Es gibt viele Impfungsvarianten. Die russischen und chinesischen werden aus irgendwelchen Gründen nicht genommen. OK, die Türkei hat Dosen aus China bestellt, Ungarn aus Rußland.
@12 Ruhr Reisen
Egal, um was es geht. Herr Spahn liefert nie im Zeitplan. Aktuell ist es auch einfach so, dass Frau Merkel einfach ein richtig schlechtes Kabinett hat. Dass Herr Scheuer noch Verkehrsminister ist, Frau Giffey noch Irgendwas-Ministerin , hätte es doch früher nicht gegeben.
#12:
Weil die selbsternannte Vierte Gewalt keinerlei Kritik am Verhalten der Bundesregierung übt, sondern diese aktiv verteidigt. Da gerät in Vergessenheit, daß Spahn bereits mehrfach schwere Fehler gemacht hat.
@ccarlton: Der Spiegel hat die Fehler recherchiert. Die 4. Gewalt hat also ihren Job gemacht,
@ 14: Ich stelle das nur fest. In einer Gruppe oder einem Team bestimmen i.d.R. die langsamsten das Tempo. Wie ich das bewerte, ist eine ganz andere Sache: Ich glaube auch, daß D mit einer EU, wie es sie bis zu den Maastrichter Verträgen gab, besser gefahren wäre. Auch halte ich die Aufgabe der Grenzhoheit für einen fatalen Fehler, auch wenn wir vordergründig die Profiteure der offenen Grenzen sein sollen.
Ebenso, daß die Briten mit einem wirklichen Brexit nach einer längeren Zeit der wirtschaftlichen Depression besser dastünden als jetzt. Aber das ist Glauben, nicht Wissen.
@ Autor: Warten wir doch einmal einige Monate ab, um dem Impfstoffmarkt eine Möglichkeit zur Entwicklung zu geben.
zu "@ccarlton: Der Spiegel hat die Fehler recherchiert. Die 4. Gewalt hat also ihren Job gemacht," Wenn es im Spiegel steht, sollte man es noch einmal prüfen …
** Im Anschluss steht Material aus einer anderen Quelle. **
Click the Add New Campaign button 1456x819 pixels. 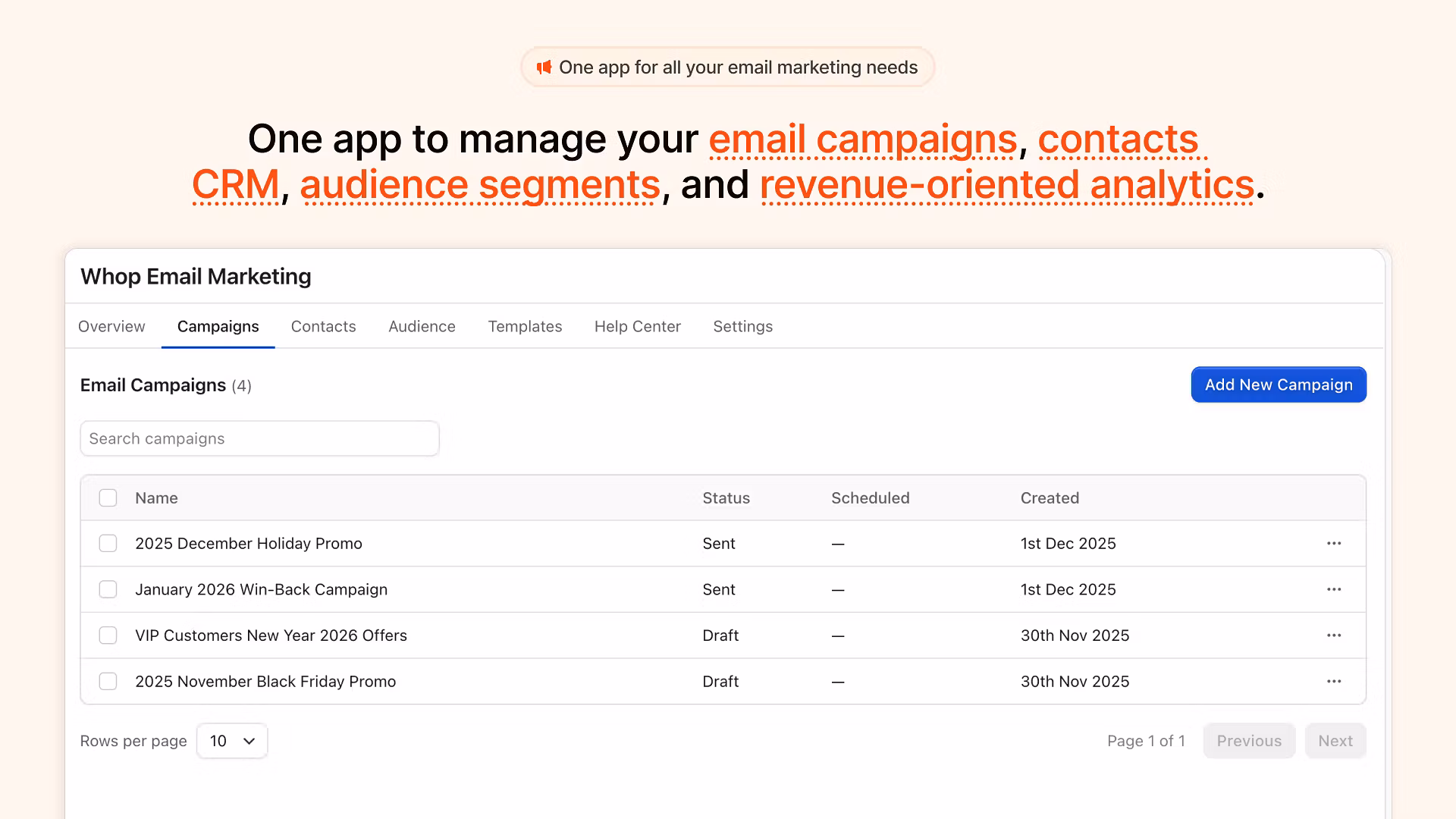[x=1279, y=385]
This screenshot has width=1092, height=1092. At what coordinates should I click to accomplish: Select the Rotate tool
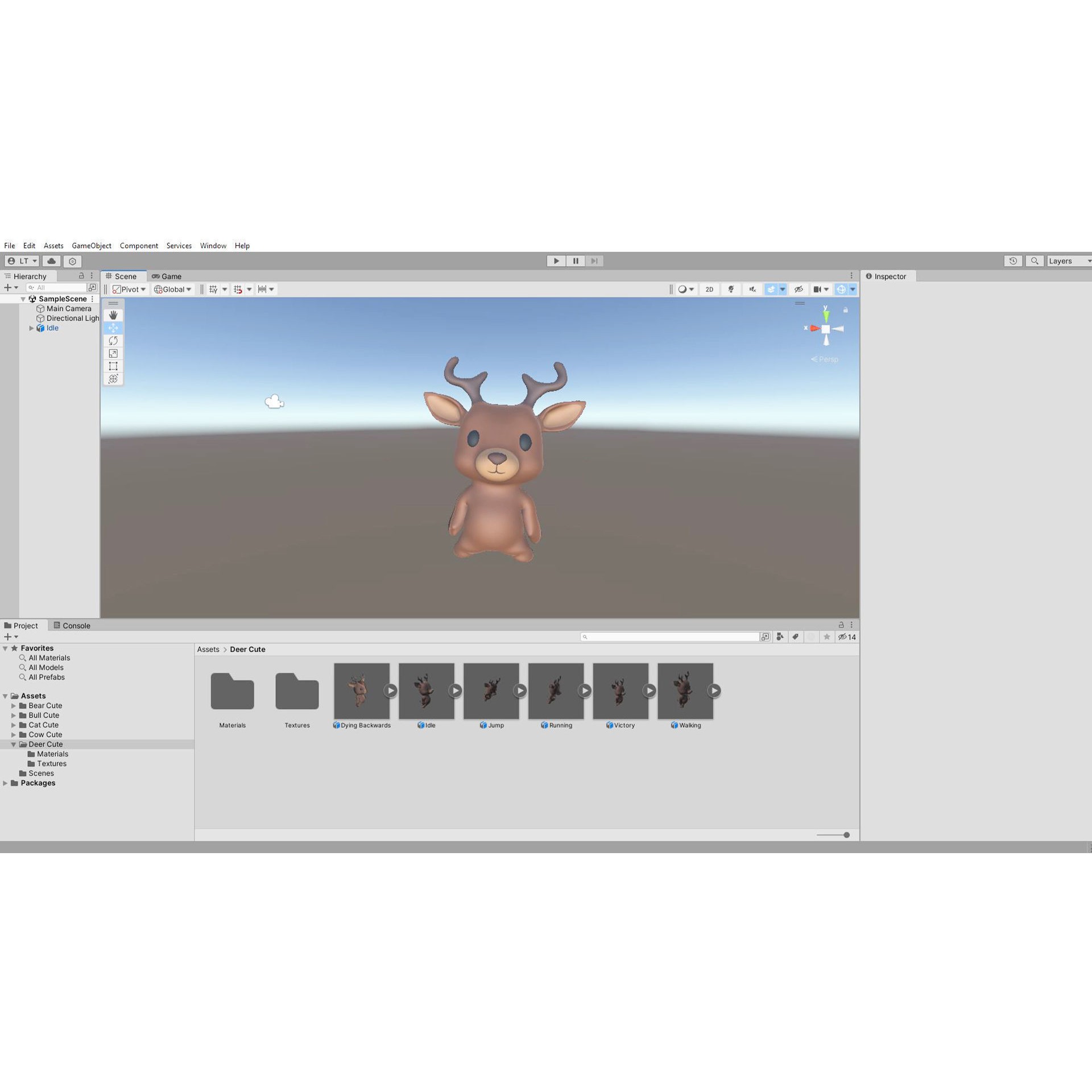pos(113,340)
Im Ernst: Ein Mitglied der vierten Gewalt hat also tatsächlich einmal seine Arbeit gemacht.
In den ÖR wird alldieweil das Regierungshandeln weiterhin nahezu unkritisch begleitet, in den anderen "Qualitätsmedien" ist mir bislang eine kritische Berichterstattung nur in Ansätzen begegnet. Überall wird die Regierungslinie nachgebetet, man will sich ja nicht der Coronaleugnung verdächtig machen. Bei der Diskussion um das neue Infektionsschutzgesetz wurde sich am Nazivergleich abgearbeitet; Kritik am Gesetz wurde demgemäß als übertrieben, rechtsextrem, staatsfeindlich und verschwörungstheoretisch abgetan.
Das ist ein Artikel eines Magazins zu einem von vielen Fehlern und dann noch hinter einer Paywall.
Ob Tagesschau, Heute Journal usw die Geschichte übernehmen und vielleicht sogar als Ausgangspunkt für weitere kritische Beiträge nutzen? Dann hätte die selbst ernannte Vierte Gewalt ihre Aufgabe erfüllt.
Genauso sehe ich das auch. Ein Blatt kritisiert Spahn, ein anderes, vielleicht noch ein zweites (Tagesspiegel) thematisiert seine windigen Immobiliengeschäfte. Das Medikamenten-Thema ist auch kein Ernst zu nehmendes – außerhalb vom NDR und Wissenschaftsmagazinen.
Der Zustand, dass Minister/innen hier wie in jeder anderen Bananenrepublik schalten und walten können, ohne Konsquenzen zu befürchten, ist einfach unerträglich. Bleibt die Frage, ob ihre Arbeitgeber/innen, das Volk, überhaupt keine Handhabe gegen solche Machenschaften hat.